Reading Jim Burns – poet, essayist, reviewer and former editor –one is in excellent company. He is enthusiastic, affable and entertaining. Paris, Painters, Poets is the latest –the eighth –collection of reviews and essays that celebrate often little-known artists, writers and radicals. It is little wonder that his knowledge of the neglected has been described as encyclopaedic and his work as ‘an entertaining homage to bohemia’ (‘Times Literary Supplement’).

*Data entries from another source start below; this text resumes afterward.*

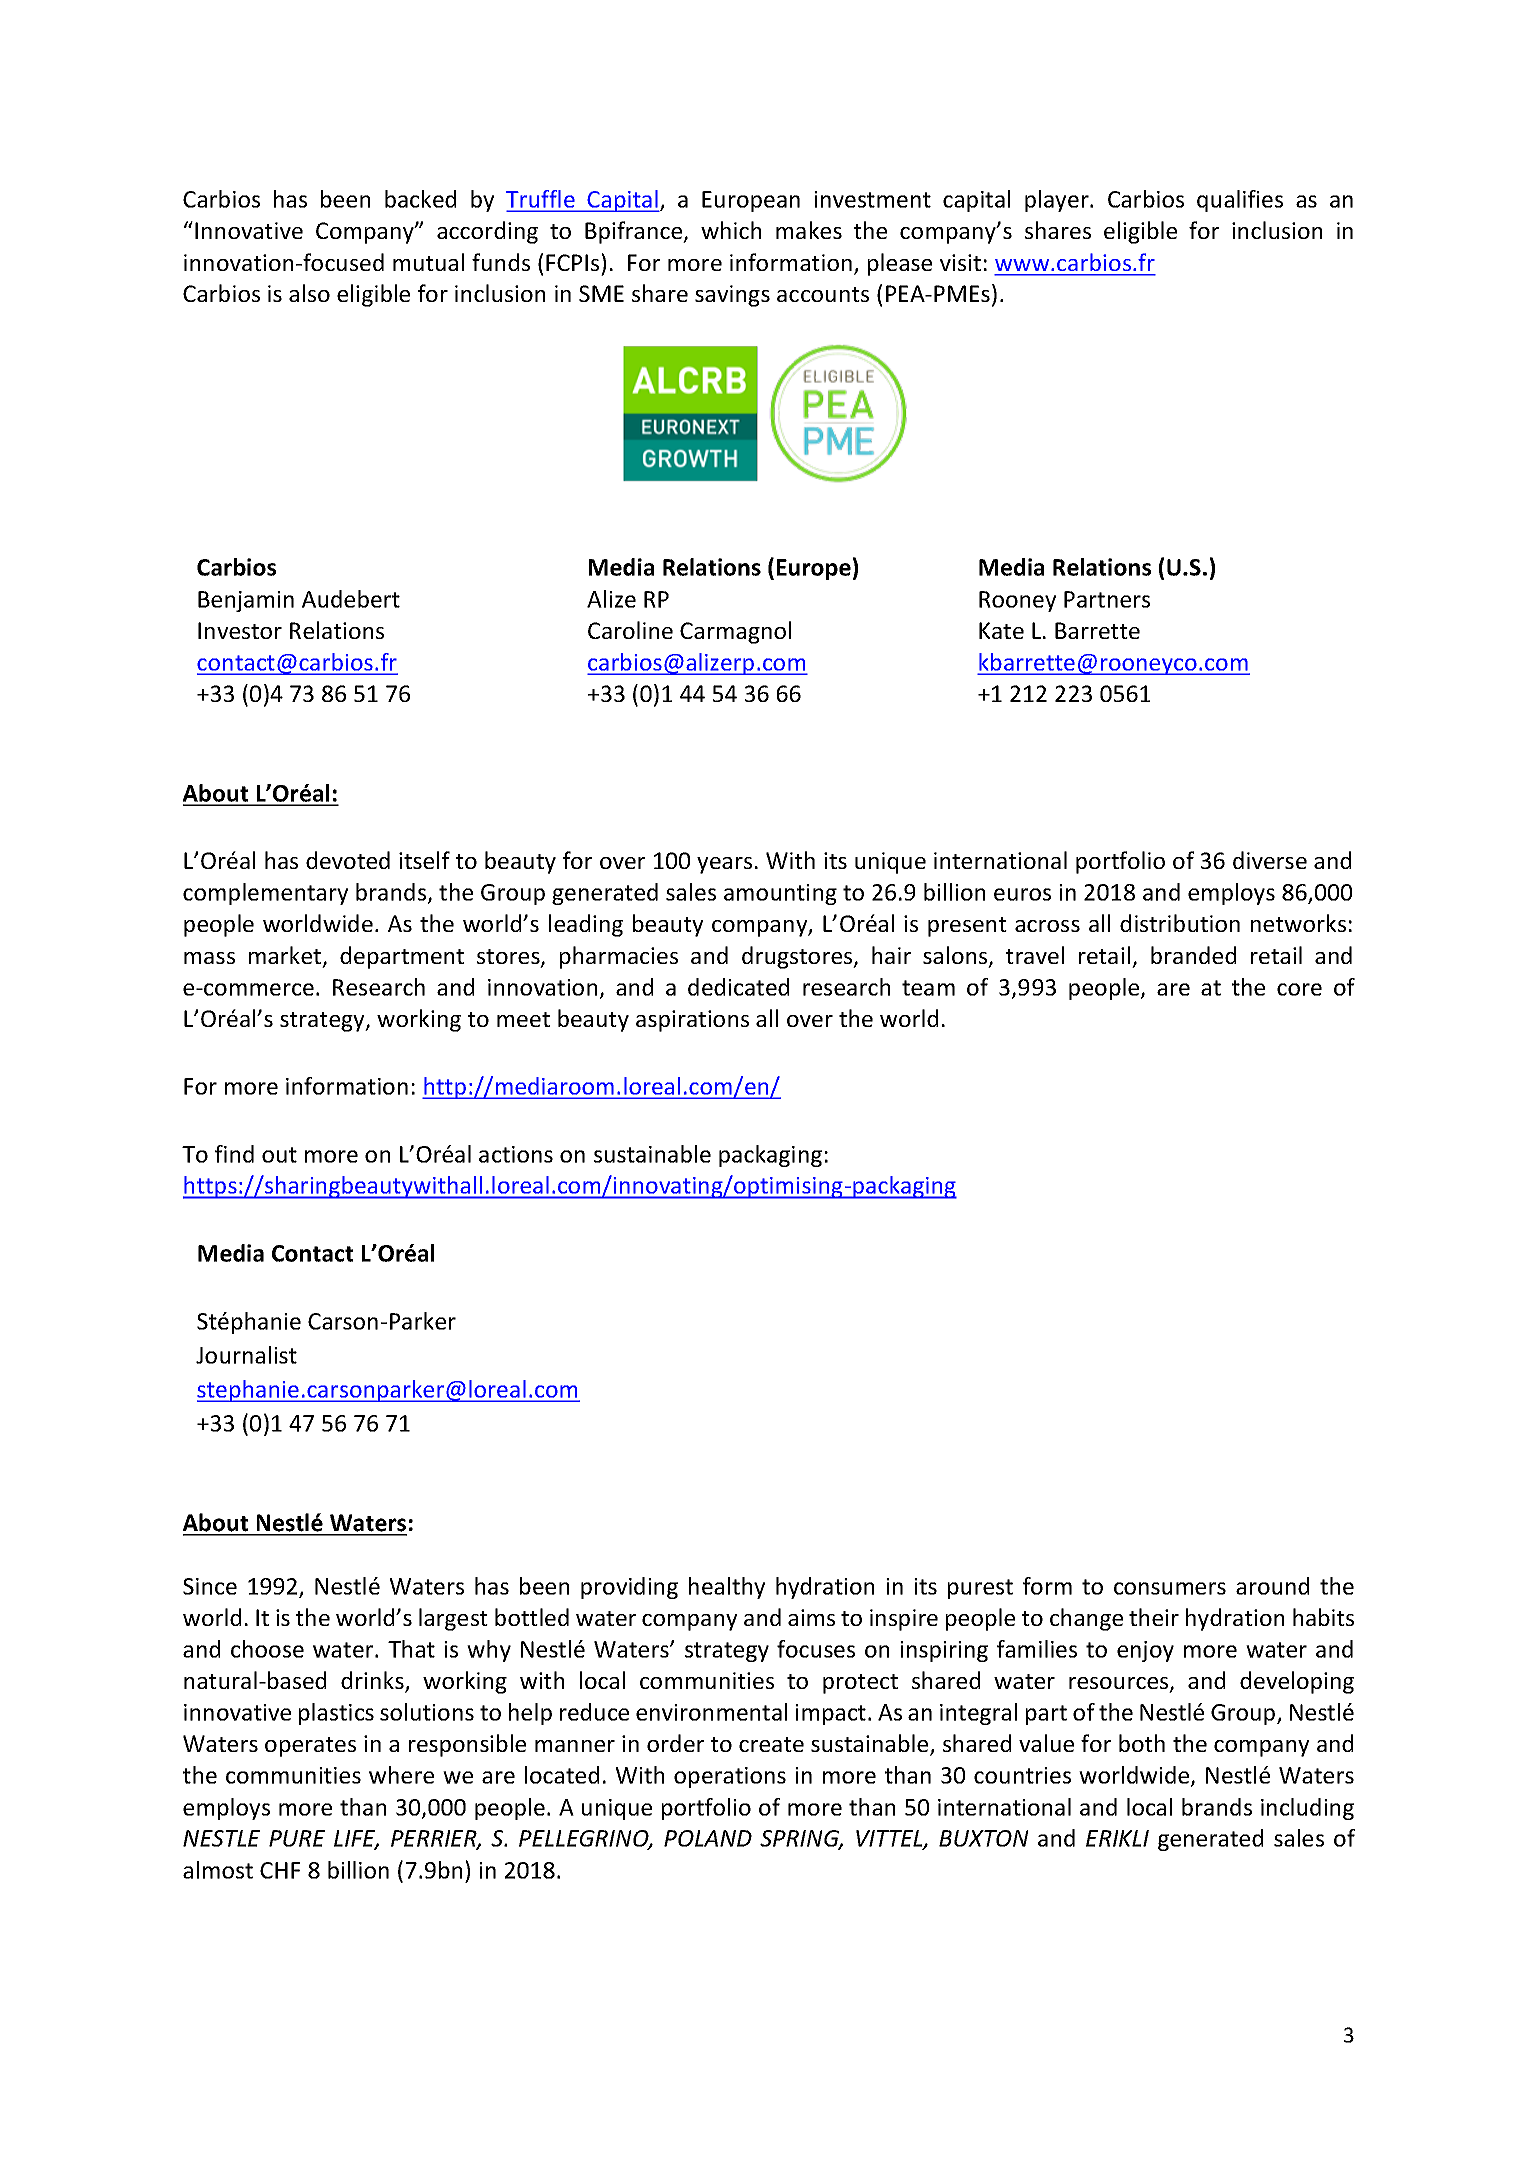 The width and height of the screenshot is (1538, 2176). What do you see at coordinates (1240, 201) in the screenshot?
I see `qualifies` at bounding box center [1240, 201].
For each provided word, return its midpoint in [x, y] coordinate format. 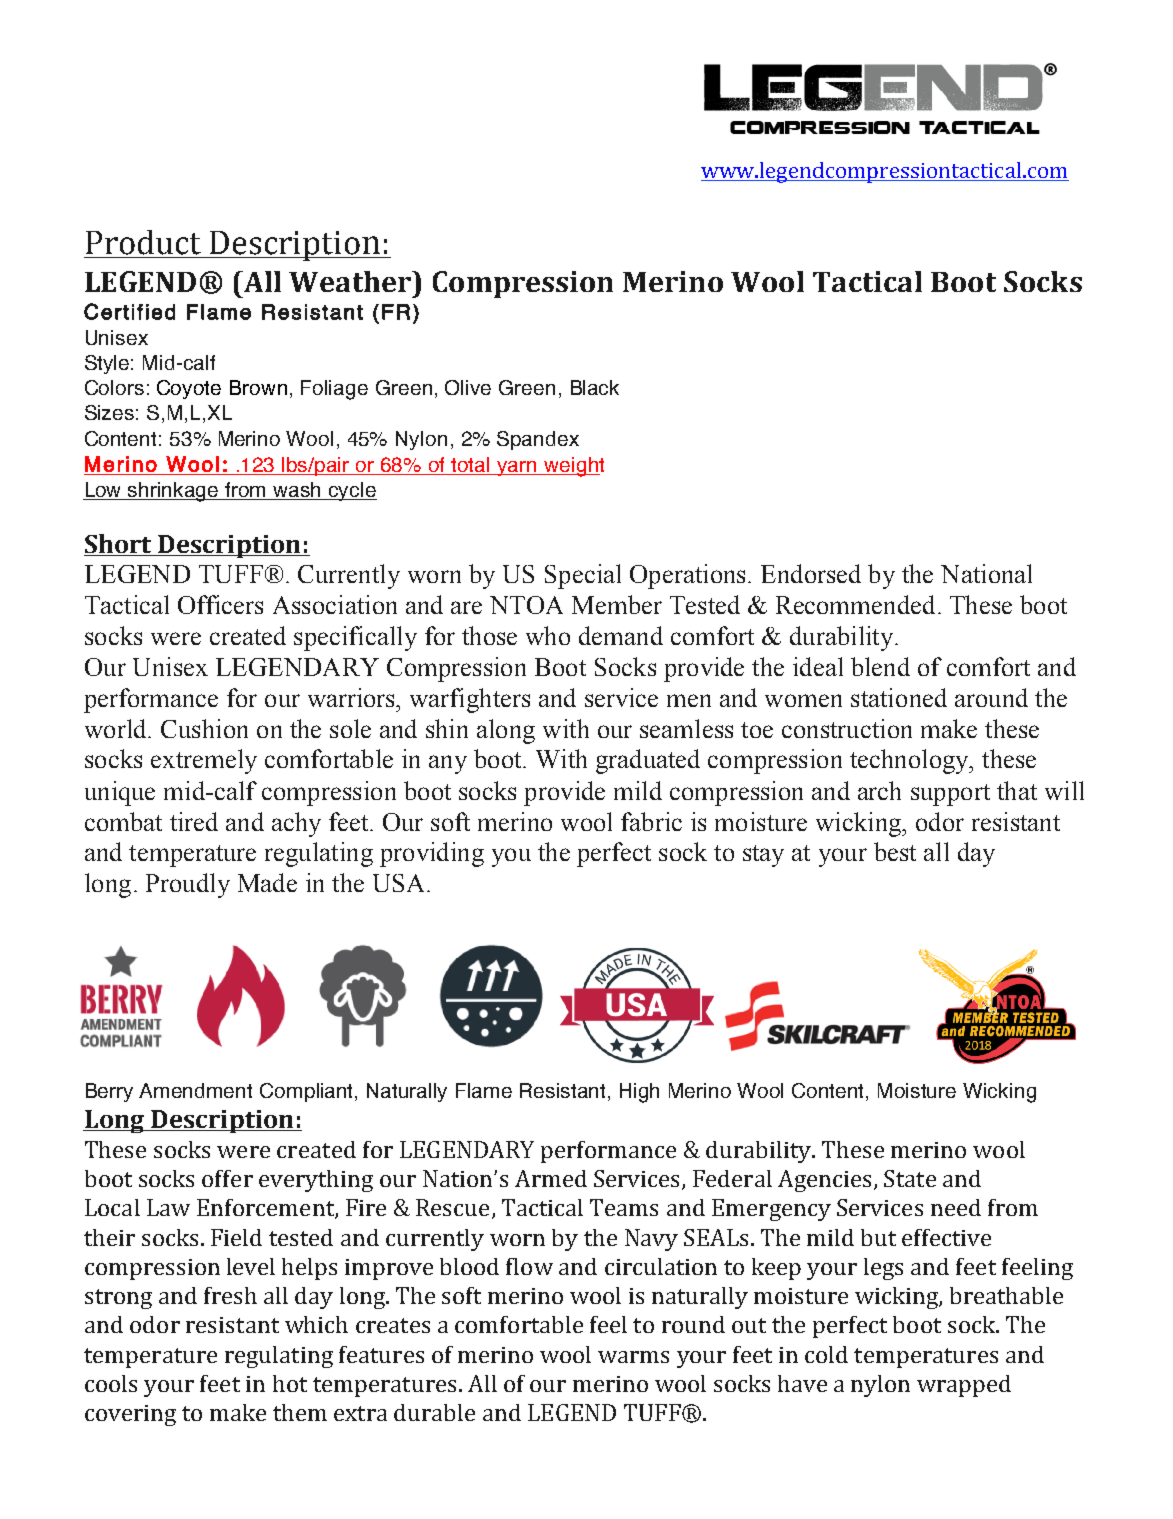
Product [143, 242]
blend [880, 666]
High [639, 1093]
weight [573, 467]
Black [595, 387]
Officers [220, 604]
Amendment [195, 1090]
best [895, 851]
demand [621, 635]
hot [290, 1383]
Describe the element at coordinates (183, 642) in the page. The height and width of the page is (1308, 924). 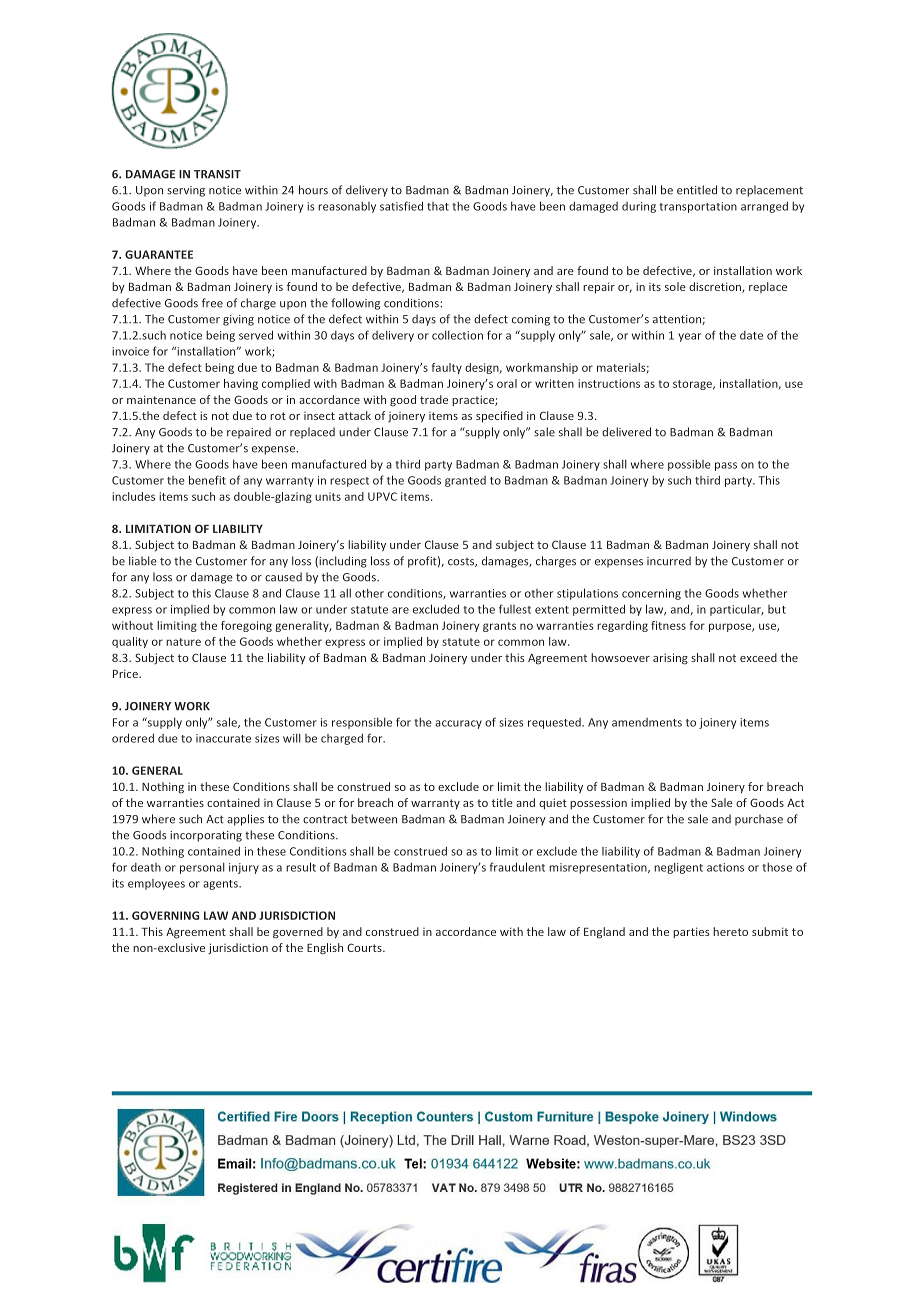
I see `nature` at that location.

Paris, Painters, Poets deals thematically with a number of issues, as the title implies: Paris (in history and art), Jewish and British painters, American and English poets, little magazines and American pulp fiction, the Comintern and American labour history, Jazz and McCarthy’s Hollywood exiles. Behind them is Burns’ habitual sympathy for left wing causes, his wariness of authority and a lifelong fascination with outsiders. While observing that ‘The English just don’t have a taste for bohemianism, flamboyancy, and versatility’, he nevertheless follows the trail because, as he writes of the Soho art crowd, for instance, ‘it will be a pity if [the secondary figures] are overlooked or dismissed as of no interest’.

There are many richly informative pieces here, including an essay-review of immigrant artists in Shocking Paris; a fascinating article on a biography of Lola Ridge, the adventurous, radical poet; a history of the bloody strike of North Carolina mill workers (1929); a study of the detective figure; and ‘Invisible Jewish Budapest’.